On December 17, 2007, Israeli aircraft killed Islamic Jihad’s top commander and nine of his fellow terrorists in a Gaza attack. In response, all of Gaza City’s mosques played verses from the Koran over loudspeakers, in honor of the fallen jihadists. Thousands of Gazans took part in funeral processions that featured Islamic Jihad members firing long barrages of bullets into the air and vowing that “revenge is coming soon.” Islamic Jihad spokesman Abu Hamza said, “The blood of our comrades will be the fuel for the rockets that will bring death and destruction to the Zionists.”

Among the more notable Islamic Jihad members of recent times was Sami Al-Arian, who headed the organization’s North American operations while he worked as a professor at the University of South Florida.

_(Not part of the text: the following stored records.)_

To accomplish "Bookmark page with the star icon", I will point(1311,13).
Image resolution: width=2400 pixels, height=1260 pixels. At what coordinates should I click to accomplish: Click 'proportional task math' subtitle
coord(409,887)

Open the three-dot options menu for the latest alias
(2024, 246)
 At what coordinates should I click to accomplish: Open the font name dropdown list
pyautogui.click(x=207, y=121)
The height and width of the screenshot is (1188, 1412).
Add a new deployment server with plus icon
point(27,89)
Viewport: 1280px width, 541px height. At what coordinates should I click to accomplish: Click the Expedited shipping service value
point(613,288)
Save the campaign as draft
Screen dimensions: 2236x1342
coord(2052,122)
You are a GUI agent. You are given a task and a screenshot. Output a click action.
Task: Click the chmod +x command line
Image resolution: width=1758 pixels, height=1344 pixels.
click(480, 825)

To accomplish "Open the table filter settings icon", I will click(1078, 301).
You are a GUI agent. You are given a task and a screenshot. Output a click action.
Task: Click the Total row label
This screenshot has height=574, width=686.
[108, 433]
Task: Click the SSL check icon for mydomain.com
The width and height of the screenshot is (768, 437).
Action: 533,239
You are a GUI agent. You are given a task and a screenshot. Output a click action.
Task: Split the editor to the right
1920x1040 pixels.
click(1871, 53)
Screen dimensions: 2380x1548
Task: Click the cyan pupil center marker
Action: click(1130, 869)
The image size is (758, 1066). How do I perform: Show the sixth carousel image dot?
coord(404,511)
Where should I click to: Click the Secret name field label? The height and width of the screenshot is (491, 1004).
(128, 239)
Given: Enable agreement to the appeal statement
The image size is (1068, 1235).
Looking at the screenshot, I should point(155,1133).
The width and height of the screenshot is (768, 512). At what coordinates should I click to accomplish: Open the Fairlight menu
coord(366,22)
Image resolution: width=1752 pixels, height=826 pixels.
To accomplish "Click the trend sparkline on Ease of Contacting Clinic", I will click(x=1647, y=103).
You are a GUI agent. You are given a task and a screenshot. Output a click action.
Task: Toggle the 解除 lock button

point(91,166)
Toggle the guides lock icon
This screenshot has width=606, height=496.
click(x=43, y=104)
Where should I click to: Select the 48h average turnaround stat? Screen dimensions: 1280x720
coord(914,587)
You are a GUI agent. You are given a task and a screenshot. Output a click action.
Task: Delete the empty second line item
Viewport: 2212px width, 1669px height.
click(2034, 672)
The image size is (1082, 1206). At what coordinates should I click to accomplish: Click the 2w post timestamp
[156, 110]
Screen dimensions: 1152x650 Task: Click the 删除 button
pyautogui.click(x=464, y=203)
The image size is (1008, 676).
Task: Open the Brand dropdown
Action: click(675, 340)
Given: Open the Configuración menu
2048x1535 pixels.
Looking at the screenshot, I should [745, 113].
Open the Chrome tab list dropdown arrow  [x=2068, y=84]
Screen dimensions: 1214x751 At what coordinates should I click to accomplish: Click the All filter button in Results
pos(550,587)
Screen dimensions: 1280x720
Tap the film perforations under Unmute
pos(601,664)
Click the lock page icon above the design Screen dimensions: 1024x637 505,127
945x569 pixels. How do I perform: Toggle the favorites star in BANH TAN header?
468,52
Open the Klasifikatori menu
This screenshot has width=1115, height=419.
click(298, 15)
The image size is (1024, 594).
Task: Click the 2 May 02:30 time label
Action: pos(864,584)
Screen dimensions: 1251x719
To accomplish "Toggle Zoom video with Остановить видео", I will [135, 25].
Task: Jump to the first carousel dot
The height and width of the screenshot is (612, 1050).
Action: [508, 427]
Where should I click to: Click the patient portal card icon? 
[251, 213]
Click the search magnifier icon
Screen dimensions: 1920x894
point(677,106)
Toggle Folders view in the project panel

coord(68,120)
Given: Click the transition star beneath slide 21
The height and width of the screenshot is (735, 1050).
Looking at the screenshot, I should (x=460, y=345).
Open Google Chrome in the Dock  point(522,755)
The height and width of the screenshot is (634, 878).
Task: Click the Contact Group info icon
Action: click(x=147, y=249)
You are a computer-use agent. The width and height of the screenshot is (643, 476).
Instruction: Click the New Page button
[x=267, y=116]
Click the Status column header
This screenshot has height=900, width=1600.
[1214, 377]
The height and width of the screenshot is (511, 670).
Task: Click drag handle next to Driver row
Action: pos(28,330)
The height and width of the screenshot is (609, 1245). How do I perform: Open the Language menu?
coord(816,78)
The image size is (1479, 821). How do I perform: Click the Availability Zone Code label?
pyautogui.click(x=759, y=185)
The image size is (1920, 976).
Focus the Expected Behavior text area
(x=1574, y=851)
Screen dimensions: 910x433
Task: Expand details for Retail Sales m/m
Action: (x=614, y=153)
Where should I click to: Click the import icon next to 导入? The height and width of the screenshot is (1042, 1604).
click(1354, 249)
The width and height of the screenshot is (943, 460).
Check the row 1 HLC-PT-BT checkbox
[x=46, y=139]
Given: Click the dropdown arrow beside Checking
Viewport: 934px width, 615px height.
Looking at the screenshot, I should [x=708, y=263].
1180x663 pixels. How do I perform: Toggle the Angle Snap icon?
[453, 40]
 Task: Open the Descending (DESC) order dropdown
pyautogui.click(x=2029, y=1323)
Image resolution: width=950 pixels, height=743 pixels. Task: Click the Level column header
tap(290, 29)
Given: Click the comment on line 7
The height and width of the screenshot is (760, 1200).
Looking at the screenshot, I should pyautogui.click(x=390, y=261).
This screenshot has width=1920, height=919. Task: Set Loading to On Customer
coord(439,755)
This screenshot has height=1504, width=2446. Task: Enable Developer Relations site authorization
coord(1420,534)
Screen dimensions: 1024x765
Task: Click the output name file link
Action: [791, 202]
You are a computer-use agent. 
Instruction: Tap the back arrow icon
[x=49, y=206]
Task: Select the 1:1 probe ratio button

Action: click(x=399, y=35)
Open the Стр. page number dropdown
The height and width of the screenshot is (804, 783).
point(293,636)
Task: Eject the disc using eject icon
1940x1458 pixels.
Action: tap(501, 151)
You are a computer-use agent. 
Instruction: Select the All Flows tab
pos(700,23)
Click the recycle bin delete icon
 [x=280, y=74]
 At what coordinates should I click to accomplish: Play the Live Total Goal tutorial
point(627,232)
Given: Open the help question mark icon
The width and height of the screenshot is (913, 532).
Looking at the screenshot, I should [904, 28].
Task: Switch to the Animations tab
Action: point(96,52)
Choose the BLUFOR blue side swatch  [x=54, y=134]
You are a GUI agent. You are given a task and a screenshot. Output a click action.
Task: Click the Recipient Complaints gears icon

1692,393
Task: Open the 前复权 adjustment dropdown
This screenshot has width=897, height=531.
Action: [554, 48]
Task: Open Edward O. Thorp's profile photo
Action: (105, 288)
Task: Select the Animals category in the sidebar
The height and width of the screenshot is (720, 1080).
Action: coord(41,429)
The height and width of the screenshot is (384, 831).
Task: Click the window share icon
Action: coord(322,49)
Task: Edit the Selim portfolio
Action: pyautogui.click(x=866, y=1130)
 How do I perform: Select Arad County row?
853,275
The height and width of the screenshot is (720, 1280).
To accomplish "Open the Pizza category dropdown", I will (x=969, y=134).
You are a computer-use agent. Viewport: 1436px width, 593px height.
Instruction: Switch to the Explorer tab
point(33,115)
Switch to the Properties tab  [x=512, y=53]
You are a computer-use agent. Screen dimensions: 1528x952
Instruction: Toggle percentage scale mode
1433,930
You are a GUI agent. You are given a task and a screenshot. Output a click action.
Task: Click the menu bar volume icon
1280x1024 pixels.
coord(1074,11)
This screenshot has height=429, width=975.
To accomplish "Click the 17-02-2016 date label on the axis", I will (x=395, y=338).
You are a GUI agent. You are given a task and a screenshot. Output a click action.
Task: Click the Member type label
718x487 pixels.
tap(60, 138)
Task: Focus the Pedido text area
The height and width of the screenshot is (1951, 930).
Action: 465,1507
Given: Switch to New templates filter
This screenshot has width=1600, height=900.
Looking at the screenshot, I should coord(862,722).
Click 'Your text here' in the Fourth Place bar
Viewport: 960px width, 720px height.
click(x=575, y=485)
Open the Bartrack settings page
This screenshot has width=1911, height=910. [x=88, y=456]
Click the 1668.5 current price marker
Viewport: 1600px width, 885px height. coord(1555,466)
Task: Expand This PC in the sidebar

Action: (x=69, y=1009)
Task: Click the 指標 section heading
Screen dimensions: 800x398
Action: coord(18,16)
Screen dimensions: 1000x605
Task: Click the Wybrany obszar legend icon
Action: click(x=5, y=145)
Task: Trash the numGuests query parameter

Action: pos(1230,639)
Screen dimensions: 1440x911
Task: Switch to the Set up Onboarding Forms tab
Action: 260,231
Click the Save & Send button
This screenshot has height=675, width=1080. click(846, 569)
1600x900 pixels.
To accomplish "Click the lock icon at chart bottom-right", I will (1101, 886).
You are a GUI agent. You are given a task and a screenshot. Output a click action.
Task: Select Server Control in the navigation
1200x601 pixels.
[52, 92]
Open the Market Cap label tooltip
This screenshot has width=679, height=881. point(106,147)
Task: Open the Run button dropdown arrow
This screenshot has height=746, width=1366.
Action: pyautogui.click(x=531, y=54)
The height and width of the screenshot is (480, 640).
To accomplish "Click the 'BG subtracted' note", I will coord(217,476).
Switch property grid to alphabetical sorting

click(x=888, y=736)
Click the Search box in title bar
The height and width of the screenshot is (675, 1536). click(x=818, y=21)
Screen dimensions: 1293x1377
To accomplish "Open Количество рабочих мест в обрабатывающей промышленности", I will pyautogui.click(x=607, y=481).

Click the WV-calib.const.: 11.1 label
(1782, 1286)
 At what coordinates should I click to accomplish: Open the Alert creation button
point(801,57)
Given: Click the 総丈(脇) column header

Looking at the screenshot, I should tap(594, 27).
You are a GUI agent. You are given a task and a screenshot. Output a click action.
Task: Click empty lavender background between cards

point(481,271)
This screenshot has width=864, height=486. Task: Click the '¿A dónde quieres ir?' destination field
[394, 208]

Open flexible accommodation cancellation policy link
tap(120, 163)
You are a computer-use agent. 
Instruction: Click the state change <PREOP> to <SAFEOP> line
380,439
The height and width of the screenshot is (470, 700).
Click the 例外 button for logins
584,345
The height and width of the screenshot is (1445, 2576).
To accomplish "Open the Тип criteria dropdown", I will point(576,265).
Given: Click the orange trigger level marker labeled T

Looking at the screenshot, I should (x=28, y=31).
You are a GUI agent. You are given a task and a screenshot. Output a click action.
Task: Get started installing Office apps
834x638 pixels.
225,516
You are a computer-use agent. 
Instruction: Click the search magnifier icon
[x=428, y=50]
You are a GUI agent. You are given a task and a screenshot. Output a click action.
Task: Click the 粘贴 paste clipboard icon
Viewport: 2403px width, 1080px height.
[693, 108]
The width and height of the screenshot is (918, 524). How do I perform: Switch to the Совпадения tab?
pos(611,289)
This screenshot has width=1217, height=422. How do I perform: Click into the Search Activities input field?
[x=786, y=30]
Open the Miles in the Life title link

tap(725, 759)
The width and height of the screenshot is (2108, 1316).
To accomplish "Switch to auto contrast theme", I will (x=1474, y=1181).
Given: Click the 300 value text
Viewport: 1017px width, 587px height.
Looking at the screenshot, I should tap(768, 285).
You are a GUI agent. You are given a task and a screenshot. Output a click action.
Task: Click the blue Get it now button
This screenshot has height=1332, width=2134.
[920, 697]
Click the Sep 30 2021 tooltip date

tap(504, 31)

In March 2013, Islamic Jihad announced that it had decided, for the first time, to run its own candidates in the elections of the Palestinian National Council, the PLO’s parliament. “Our participation in the National Council elections is conditioned on repairing the PLO, which has been deformed by the Palestinian Authority’s so-called peace process with Israel,” said Islamic Jihad’s Gaza-based leader, Khader Habib. “We consider Oslo as a catastrophe that harmed Palestinians,” he added. “Consequently, we are boycotting all of what it came up with.” In an analysis of Islamic Jihad’s announcement, Al-Monitor.com wrote:

“The decision introduces a change in the radical movement’s approach towards political life. However, Habib said they are still boycotting the parliament — the Palestinian Legislative Council — and presidential elections as they are related to the PA [Palestinian Authority], which was created by the 1993 Oslo Accords and involved mutual recognition between Israel and the PLO.”